Siempre son interesantes las fabulaciones sobre hechos históricos. Reuniones de las que nunca se han sabido sus palabras y contenido aunque en muchos casos sí su trascendencia. Dos que se recuerdan, así «a vuelapluma», son obras de teatro que hemos podido ver en estos últimos diez años como «El encuentro entre Descartes y Pascal joven» de Jean Claude Brisville, donde en su versión española Josep María Flotats ofrecía un recital interpretativo encarnando al autor del «Discurso del método», un heredero del humanismo que atemperaba el ardor juvenil del brillante filósofo y matemático jansenista y «Copenhague» de Michael Freyn sobre la reunión que mantuvieron los dos físicos Niels Bohr y Werner Heisenberg en la casa del primero en la capital danesa, en plena lucha por conseguir la ventaja en el desarrollo del armamento nuclear en plena Segunda Guerra Mundial y siendo enemigos en la contienda y maestro y discípulo en su profesión y que tuvo una adaptación cinematográfica con Daniel Craig y Stephen Rea.
Momentos importantes donde gente de cultura extraordinaria debatía sobre temas morales y éticos de capital importancia. En «El viaje» lo que se nos ofrece es una invención sobre lo que pudo suceder en un corto trayecto por las carreteras escocesas entre dos personajes antagónicos en el conflicto del Ulster como el líder del Sinn Fein Martin Mc Guiness y el fundador del Partido Unionista Ian Paisley. Dos hombres enfrentados durante décadas y de caracteres diametralmente opuestos.

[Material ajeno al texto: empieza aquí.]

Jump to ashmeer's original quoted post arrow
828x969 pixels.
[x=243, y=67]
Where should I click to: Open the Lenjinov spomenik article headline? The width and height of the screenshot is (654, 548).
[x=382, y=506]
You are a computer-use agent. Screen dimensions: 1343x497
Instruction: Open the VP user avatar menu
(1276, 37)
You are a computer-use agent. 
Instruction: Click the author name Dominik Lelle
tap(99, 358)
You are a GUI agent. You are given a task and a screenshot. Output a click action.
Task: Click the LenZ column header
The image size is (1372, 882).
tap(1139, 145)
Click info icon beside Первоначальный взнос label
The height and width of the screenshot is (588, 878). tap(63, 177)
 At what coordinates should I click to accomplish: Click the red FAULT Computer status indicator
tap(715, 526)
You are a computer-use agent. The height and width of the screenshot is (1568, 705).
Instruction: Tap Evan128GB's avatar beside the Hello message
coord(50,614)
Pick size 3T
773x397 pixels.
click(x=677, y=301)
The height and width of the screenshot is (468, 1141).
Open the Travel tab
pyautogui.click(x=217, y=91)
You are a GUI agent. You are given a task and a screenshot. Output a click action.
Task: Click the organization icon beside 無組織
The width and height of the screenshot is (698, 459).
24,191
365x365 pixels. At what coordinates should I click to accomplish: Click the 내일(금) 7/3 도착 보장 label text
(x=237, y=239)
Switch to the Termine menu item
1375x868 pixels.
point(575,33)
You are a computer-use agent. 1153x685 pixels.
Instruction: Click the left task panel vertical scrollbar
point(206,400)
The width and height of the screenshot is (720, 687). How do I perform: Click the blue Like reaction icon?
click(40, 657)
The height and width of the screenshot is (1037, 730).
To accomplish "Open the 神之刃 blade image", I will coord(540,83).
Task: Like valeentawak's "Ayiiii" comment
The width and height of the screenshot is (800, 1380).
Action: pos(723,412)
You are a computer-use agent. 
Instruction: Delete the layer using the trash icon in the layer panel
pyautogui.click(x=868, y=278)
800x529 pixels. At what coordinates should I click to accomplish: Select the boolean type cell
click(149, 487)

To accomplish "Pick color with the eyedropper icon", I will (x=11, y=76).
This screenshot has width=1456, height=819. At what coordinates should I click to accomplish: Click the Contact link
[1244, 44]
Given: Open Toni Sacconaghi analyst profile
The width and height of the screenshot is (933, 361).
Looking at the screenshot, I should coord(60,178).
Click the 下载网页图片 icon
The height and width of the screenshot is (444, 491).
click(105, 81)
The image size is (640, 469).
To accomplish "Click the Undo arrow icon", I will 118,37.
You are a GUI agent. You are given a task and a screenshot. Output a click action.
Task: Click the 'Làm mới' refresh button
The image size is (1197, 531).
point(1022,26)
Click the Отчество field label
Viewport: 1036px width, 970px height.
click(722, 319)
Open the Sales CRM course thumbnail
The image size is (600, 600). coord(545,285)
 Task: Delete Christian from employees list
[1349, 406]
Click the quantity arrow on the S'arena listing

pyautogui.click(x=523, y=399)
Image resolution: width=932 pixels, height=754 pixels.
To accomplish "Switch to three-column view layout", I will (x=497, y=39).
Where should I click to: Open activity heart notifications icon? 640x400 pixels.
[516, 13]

Todo comienza por un estacamiento en el Proceso de Paz de Irlanda del Norte y la oportunidad para el régimen de Tony Blair que se dio al tener que acompañar Mc Guiness a Paisley en un viaje relámpago a Belfast para celebrar sus «bodas de oro». A partir de ahí, el realizador británico Nick Hamm, cuyo trabajo más reconocido hasta la fecha era la angustiosa «The hole», imagina en clave de «road movie» de que pudieron hablar durante su trayecto al aeropuerto confrontando su visión sobre un problema anquilosado en el tiempo y donde unos se sentían en guerra por una ocupación, con el sangriento IRA y su brazo político, el «Sinn Fein» contra unos «unionistas»que soportaban los terribles atentados y que contaban con la complicidad de Londres. Una «guerra sucia» que durante décadas vivimos en España con la banda terrorista ETA y su «brazo político» Herri Batasuna, con todas sus posteriores marcas. Es inevitable su traslación en clave nacional aunque sean temas distintos tanto a nivel político como histórico.
El caso es que el largometraje funciona y su hora y media resulta entretenida, aunque el guion resulte ingenuo y diste bastante de la complejidad de la realidad política pero un realizador no tiene por qué ser un estadista y en el ritmo, cosa achacable a Hamm, consigue que su historia se vea con agrado y con interés. Todo ello merced a dos actores extraordinarios como el irlandés Colm Meaney y Timothy Spall, del que de su buen hacer ya hablamos hace meses por su perverso escritor en «Negación«, acompañados por secundarios de lujo como John Hurt o Freddie Highmore, conocido por su protagonista en «Bates Motel», con una puesta en escena que supera lo teatral y que deja un buen «sabor de boca» aunque se quede algo escasa en explicaciones y se note algo de maniqueísmo, no tanto como pueda suceder si hubiese sido Ken Loach o alguien parecido pero desde el primer minuto son los del Sinn Fein los que quieren la paz, con un Martin Mc Guiness que es simpático, inteligente e irónico contra un Paisley intransigente, obcecado y absorto por la religión aunque hay que reconocer que Hamm ha optado por «blanquear» su argumento y a pesar de esta definición de los personajes principales va adecuando sus reacciones para que podamos entender su opuestos puntos de vista, aunque debe quedar claro que estos complejos asuntos no se pueden desentrañar con buenas intenciones, palabras y actos buenistas, cosa que, por desgracia, vemos entre la población que en aras de «ideas preciosas» y exceso sentimental no analizan con un mínimo de rigor incidentes de gran calado y difícil solución, viviendo en una eterna adolescencia, o peor aún, un parvulario infinito.